Belgique Le prince héritier serait membre du groupe de Bilderberg, le plus puissant des réseaux d'influence dans le monde

BRUXELLES La crème de l'élite, de la finance, des leaders mondiaux de la politique, des responsables de l'armée ou des services secrets, des magnats de l'économie... N'entre pas qui veut au club de Bilderberg, généralement présenté comme un puissant réseau d'influence mondial !

On n'y sirote pas du Cognac de 25 ans d'âge en fumant les plus onéreux Havane, mais on y parle stratégie mondiale, et ce qui s'y dit, en cercle très fermé, peut influencer le cours d'une guerre qui commence, initier une crise économique ou influer sur les cours de la bourse...

Un second livre d'investigation sur le sujet, écrit par un journaliste canadien d'origine espagnole, Daniel Estulin (Los secretos del club Bilderberg ), nous en apprend davantage sur le club le plus fermé du monde.

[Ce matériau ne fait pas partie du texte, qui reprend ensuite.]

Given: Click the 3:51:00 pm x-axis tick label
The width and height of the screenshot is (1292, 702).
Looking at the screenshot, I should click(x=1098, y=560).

Il révèle surtout quelles sont les personnalités belges qui sont conviées à ses réunions annuelles, sorte de braimstorming en lieu clos durant trois ou quatre jours : Willy Claes, ancien Secrétaire général de l'Otan, ministre d'Etat, le baron Janssen (Solvay), Wilfried Martens, Etienne Davignon, etc, et, cerise sur le gâteau, le prince héritier Philippe de Belgique !

L'existence de ce groupe n'est pas un secret. Il a été fondé en 1954 à l'Hôtel Bilderberg en Hollande, à l'invitation du Prince Bernhard des Pays-Bas, co-fondateur du Groupe avec David Rockefeller. En revanche, ces réunions sont classées top-secret et c'est ici que l'on se dit que Daniel Estulin a clairement dû disposer d'un espion dans la place.

Le Groupe de Bilderberg, dont les membres s'appellent eux-mêmes les Bilderbergers , se réunit une fois par an pendant 4 jours. Chaque fois dans une ville différente, dans des châteaux ou hôtels de luxe rigoureusement protégés et totalement réservés pour l'occasion ! Il est interdit aux membres de prendre des notes. Tout au plus, quelques paparazzi ont-ils pu saisir l'arrivée de l'une ou l'autre personnalité sur les lieux.

La réunion 2004 s'est tenue à Stresa en Italie, celle de 2003 avait lieu au château de Versailles et celle de cette année à Ottawa, selon Estulin, dont le premier livre s'est vendu à plus de 100.000 exemplaires, dans plus de 30 pays. On y aurait parlé de l'imminence de l'effondrement du marché immobilier aux Etats-Unis. "Clairement, l'objectif de ce groupe est de créer une espèce d'emprise mondiale qui contrôle tous les gouvernements du monde ", conclut l'auteur.